We will be using the WRDS (Wharton Research Data Services) database to find financial analyst predictions on stock price using their IBES dataset. The WRDS database is provided to all UMD staff and students for free, you can sign up for an account here. When running this following section of code, you must supply your account's credentials. We recommend setting up a pgpass to help automate the process.

We will be using the Audit Analytics February 2021 issue of cybersecurity databreaches. To get this dataset, we contacted the University of Maryland's Smith Business School, which provided this Excel file to us. Audit Analytics is an organization that tracks relevant business and financial data such as the information of a company cybersecurity breach.

We will now load in the data by accessing the correct Excel sheet.

Each row in this dataset represents a company's cybersecurity breach. The dataset contains useful information such as the company breached, date of public disclosure of the breach, and other varying information about the company and the type of cybersecurity breach performed.

To clean the data, we need to drop all the rows that don't contain any company tickers. Tickers, consisting of numbers and letters, are short abbreviations uniquely identifying a publicly traded company (Ex: Amazon is uniquely identified by their ticker, AMZN). If a row doesn't have a ticker symbol, then there may have been data corruption, human errors logging the data, or the company may not be publicly traded. Either way, we need to remove the rows. We also extract the relevant columns for our analysis (as shown in the table_columns array). Once this is all done, it leaves us with a dataset of 737 cybersecurity breaches on publicly traded companies.

Now, let's try to find the monthly stock price of each of these firms following the disclosure of the breach.

Before we do that, we define a short helper function that will help us find the closest date in a set that corresponds to X months after the disclosure of a breach. We will make use of this utility in our main function for finding monthly stock prices.

With that out of the way, let's construct a function to obtain the monthly stock prices after the disclosure of the data breach. Let's break it down!

Our function has two parameters: a row from our original breach dataframe and the number of months to get stock prices from. First, our function determines the range of dates to obtain monthly stock prices. Please note that our starting date is a day before the disclosure breach as to control for any fluctuations in stock price due to that disclosure. Following this, we leverage pandas_datareader, an API wrapper for various API's. Specifically, we will be using its YahooFinance API functionality, which will provide us with a dataframe of stock prices (df) beginning at our start date and ending at our end date. We then traverse through this dataframe, using our nearest helper function, to obtain the monthly stock prices and return them as an array.

If the YahooFinance API cannot find a company's stock price for whatever reason, it returns an array of np.nan's. Likewise, if no stock price is available for a month because it's missing or because that month's date lies in the future and hasn't occurred yet, then the array will be populated by np.nan's for those months.

Note: We record the closing stock prices, meaning its the stock price at the end of a day.
Note: The YahooFinance API has a limit of 2,000 requests per hour.
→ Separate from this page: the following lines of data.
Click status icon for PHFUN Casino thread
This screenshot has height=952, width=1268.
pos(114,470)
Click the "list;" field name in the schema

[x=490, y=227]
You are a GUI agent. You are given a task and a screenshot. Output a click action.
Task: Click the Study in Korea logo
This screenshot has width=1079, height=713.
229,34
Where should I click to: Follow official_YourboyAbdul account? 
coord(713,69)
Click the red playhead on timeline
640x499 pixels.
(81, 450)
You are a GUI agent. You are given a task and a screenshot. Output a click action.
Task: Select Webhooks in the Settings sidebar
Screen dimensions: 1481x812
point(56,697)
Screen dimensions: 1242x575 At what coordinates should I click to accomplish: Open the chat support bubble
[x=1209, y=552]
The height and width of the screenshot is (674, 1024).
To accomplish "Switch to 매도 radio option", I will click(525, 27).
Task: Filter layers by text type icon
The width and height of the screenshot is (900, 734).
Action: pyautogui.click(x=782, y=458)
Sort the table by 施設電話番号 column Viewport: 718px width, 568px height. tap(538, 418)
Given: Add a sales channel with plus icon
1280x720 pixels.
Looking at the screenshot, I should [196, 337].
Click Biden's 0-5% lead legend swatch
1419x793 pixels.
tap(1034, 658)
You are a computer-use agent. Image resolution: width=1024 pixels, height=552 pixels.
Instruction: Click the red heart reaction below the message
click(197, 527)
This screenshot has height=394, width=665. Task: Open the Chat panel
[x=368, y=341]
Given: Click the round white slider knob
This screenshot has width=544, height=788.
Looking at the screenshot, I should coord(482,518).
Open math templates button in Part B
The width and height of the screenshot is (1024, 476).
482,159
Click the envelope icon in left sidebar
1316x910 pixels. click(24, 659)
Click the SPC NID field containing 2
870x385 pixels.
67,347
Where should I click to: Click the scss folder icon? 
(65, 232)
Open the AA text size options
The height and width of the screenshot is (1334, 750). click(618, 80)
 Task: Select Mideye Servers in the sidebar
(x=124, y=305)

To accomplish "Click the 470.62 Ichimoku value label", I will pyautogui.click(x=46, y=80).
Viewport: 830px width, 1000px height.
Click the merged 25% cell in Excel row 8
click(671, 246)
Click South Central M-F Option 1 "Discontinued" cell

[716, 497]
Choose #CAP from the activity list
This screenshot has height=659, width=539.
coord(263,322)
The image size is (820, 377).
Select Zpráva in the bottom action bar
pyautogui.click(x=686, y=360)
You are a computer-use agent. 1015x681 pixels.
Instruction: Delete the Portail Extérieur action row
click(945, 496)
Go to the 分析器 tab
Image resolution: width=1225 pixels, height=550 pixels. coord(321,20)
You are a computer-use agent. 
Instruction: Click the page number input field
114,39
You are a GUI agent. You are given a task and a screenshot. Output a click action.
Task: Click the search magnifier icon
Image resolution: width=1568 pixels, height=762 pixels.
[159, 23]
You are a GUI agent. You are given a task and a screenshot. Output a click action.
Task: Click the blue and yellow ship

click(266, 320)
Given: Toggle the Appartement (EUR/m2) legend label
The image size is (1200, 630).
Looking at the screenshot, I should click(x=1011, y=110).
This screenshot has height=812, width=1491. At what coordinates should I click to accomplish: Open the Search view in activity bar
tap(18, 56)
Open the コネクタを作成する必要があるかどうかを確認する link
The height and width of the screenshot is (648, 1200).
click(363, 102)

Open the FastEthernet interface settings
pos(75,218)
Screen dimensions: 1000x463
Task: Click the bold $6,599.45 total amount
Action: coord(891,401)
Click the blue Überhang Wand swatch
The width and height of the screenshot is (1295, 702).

As we only have 737 breaches, we won't be hitting that limit, but keep that in mind when using API's.

Let's run our function on each row in our dataset. We'll be finding the monthly stock prices spanning a year after the disclosure of the breach.

Note: This section of code takes a while to run (20-30 minutes) because we will be making API requests, loading in data from a server, and performing operations on said data.

Following this, we can concatenate said data to our original dataframe.

We now have the actual stock prices. Let's move on to finding analyst predictions for these companies.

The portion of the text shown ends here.